Adam Fenech leads group looking at coastal erosion, among other issues
© Guardian photo by Nigel Armstrong
Robert Gilmour, left, vice-president of research at UPEI welcomes Adam Fenech, UPEI climate lab director as guest speaker Tuesday for a monthly program called Research on Tap.
A climatologist recently hired at UPEI is leading a team looking at climate change and its effects on the Island.
Adam Fenech, UPEI climate lab director was guest speaker Tuesday at a monthly program sponsored by the university called Research on Tap.
He was formerly with Environment Canada but now leads a team of seven people doing research about P.E.I.
“I spend most of my research trying to link the global climate models to local decision making,” said Fenech.
He and one other climatologist work on the team that was created in March this year.
“Our mandate is to conduct research to help the Island adapt to climate change and also get a handle on what is going on with temperature and precipitation and get an understanding of what the future impacts might be on the Island,” said Fenech.
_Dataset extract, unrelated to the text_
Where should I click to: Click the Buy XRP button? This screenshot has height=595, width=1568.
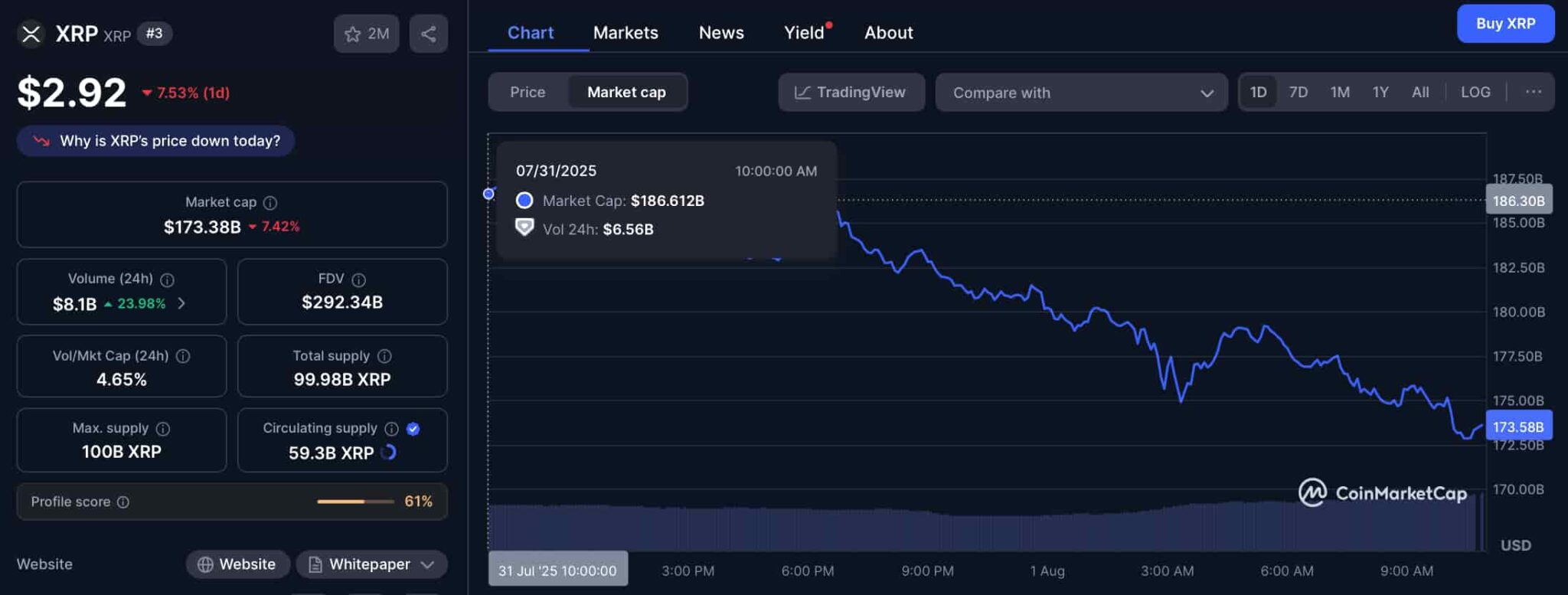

“Coastal erosion is one of the big issues and how things like the growing seasons might be changing, how it might affect tourism. We have already engaged in a lot of work with that already.”
The group just received approval from Natural Resources Canada for a study of risk zones for coastal erosion. The first phase will use historical data of erosion rates. When that study is completed in about one year, then work will begin on how the zones change when global warming models are applied.
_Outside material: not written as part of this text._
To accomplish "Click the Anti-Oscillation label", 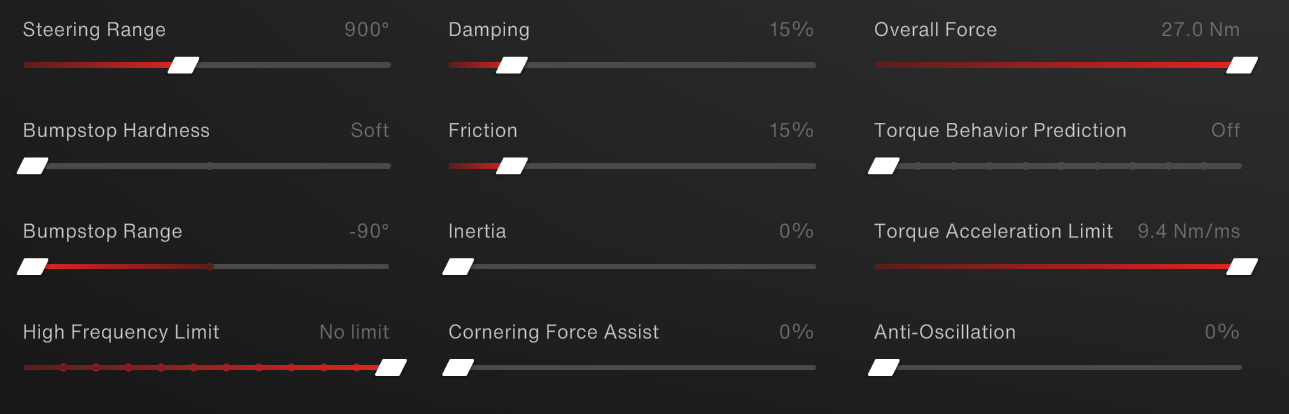I will (x=944, y=332).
“It is looking at the risk of coastal residences and infrastructure like roads and bridges and heritage like graveyards or lighthouses, that sort of thing,” said Fenech. “We will be doing an evaluation of what is under a high, medium or low risk.”
Under global warming models into the future, the results “might start scaring people,” he said.
Existing models show global warming’s possible affect on P.E.I.
“It follows the current trend it is on right now, which is warmer and drier,” said Fenech. “Some of the trends are varied on a monthly basis. We tend to be getting, at the moment, drier periods in the spring, during the growing season, and wetter periods during July and August which is our tourist season. That is what the trends are telling us over the last 30 years.”
The fact P.E.I. didn’t follow that trend this year reflects the up-and-down nature of climate, said Fenech. It is the 30-year-average that offers the best view of trends, he said.
In 100 years the average temperature on P.E.I. is expected to rise four more degrees to make our climate similar to what Boston has now, he said.